Stephen H. Smith, District Attorney for the 119th Judicial District, Appellee
FROM THE DISTRICT COURT OF TOM GREEN COUNTY, 119TH JUDICIAL DISTRICT
NO. B-97-0225-C, HONORABLE JOHN E. SUTTON, JUDGE PRESIDING
PER CURIAM

Appellee Stephen H. Smith moves us to dismiss this appeal on the ground that it was not properly perfected. Appellant Jaime Dominguez seeks to appeal a trial court judgment signed April 15, 1997. To perfect his appeal, Dominguez timely filed a affidavit of inability to pay on May 15, 1997. See former Tex. R. App. P. 40(a)(3). (1)

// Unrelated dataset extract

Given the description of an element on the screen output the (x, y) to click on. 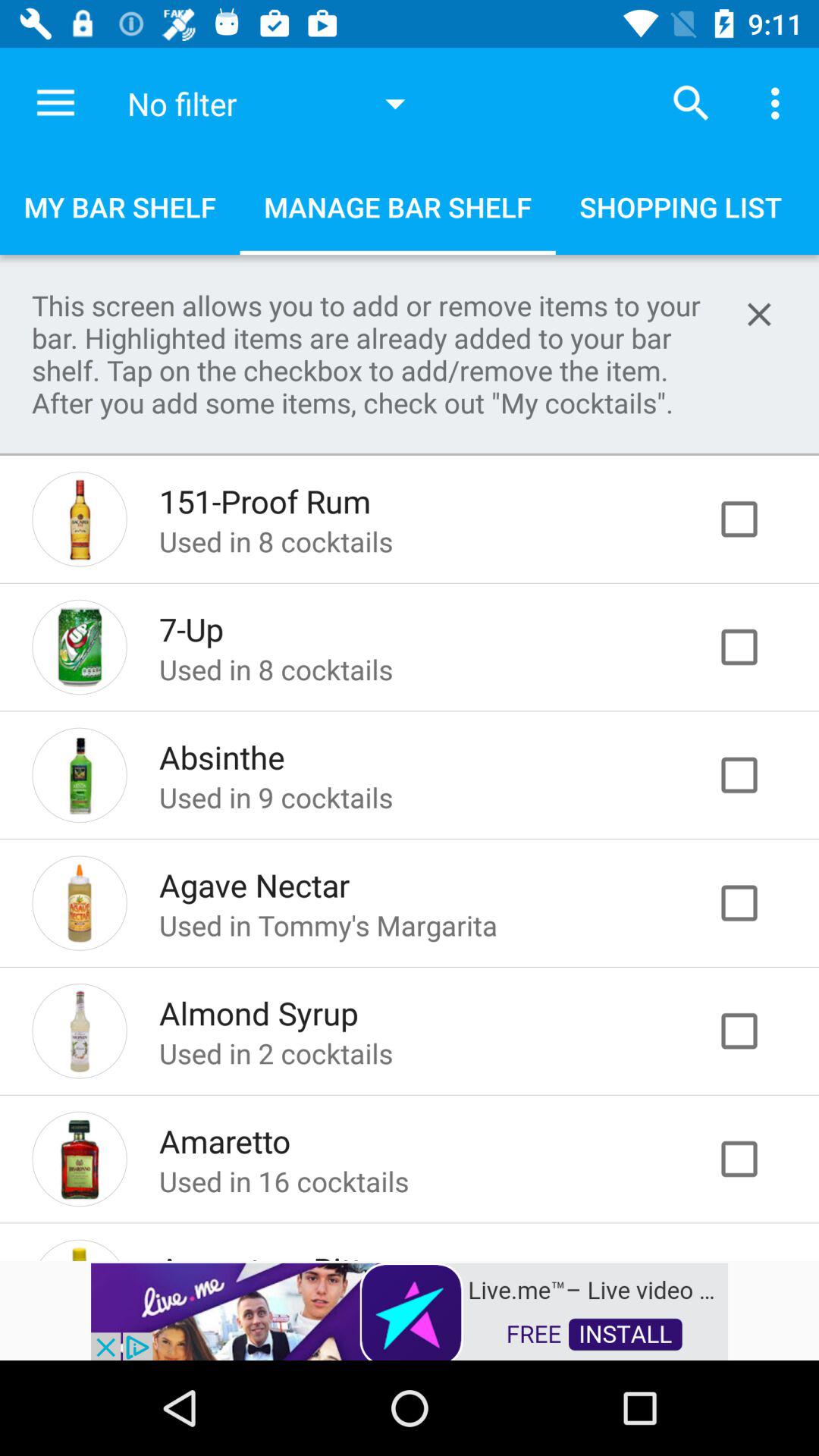
clik (755, 646)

Former Texas Rule of Appellate Procedure 40(a)(3)(B) requires that the appellant give notice of the filing of the affidavit of inability to pay to the opposing party and to the court reporter. If the appellant fails to do so, it may not prosecute the appeal without paying the costs of appeal or giving security therefor. See former Tex. R. App. P. 40(a)(3)(B); In re V.G., 746 S.W.2d 500, 502 (Tex. App.--Houston [1st Dist.] 1988, no writ); Bantuelle v. Renfroe, 620 S.W.2d 635, 640 (Tex. Civ. App.--Dallas 1981, no writ). However, notice to the court reporter may be unnecessary if no court reporter was present. Sanders v. Employers Ins. Ass'n, 775 S.W.2d 762, 763 (Tex. App.--El Paso 1989, no writ). Further, failure to notice the court reporter may be excused if the court reporter had no monetary interest in contesting the affidavit. In the Matter of C.M.G., 883 S.W.2d 411, 414 (Tex. App.--Austin 1994, no writ).

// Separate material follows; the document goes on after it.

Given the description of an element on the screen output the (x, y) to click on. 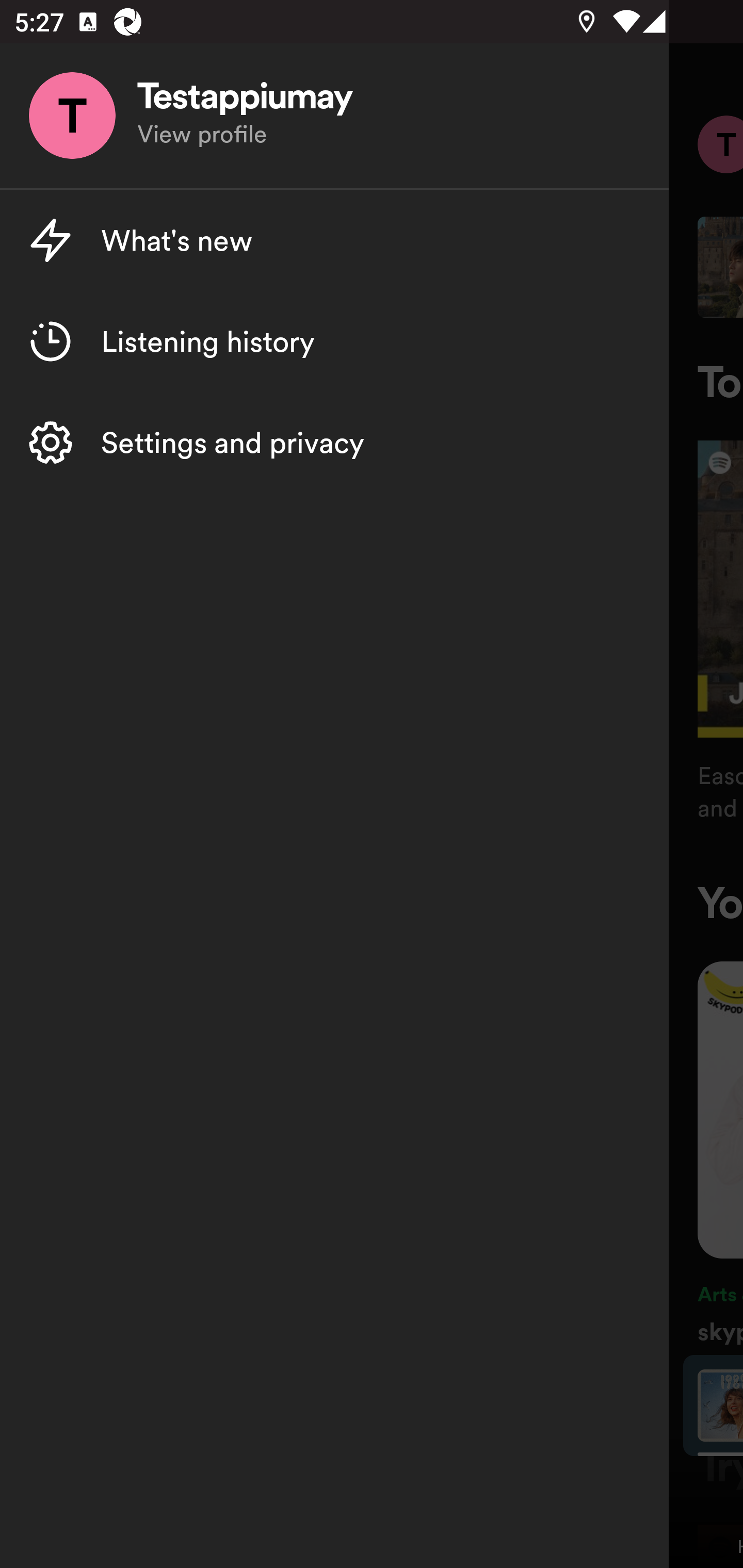
Profile Testappiumay View profile (334, 115)
What's new (334, 240)
Listening history (334, 341)
Settings and privacy (334, 442)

In this case, the transcript does not show that Dominguez had given the required notice to either the court reporter or Smith. The Clerk of this Court invited Dominguez to either prove that he had given the requisite notice or to amend an ineffective affidavit by filing a cost bond or cash deposit. See Aguirre v. Texas Dep't of Protective & Regulatory Serv., 917 S.W.2d 462, 464 (Tex. App.--Austin 1996, no writ); see also Linwood v. NCNB Tex., 885 S.W.2d 102, 103 (Tex. 1994).

Dominguez has done neither. We grant Smith's motion to dismiss the appeal for want of jurisdiction. See former Tex. R. App. P. 60(a)(2); Davis v. Massey, 561 S.W.2d 799, 801 (Tex. 1978). We dismiss as moot Smith's motion for extension of time in which to file a brief.

 

Before Chief Justice Carroll, Justices Jones and Kidd

Dismissed for Want of Jurisdiction on Appellee's Motion

Filed: September 11, 1997

Do Not Publish

1. The Texas Rules of Appellate Procedure were amended by Supreme Court Order of March 20, 1997. The new rules apply to any appeal perfected on or after September 1, 1997. Because this appeal was perfected on May 15, 1997, the former rules apply.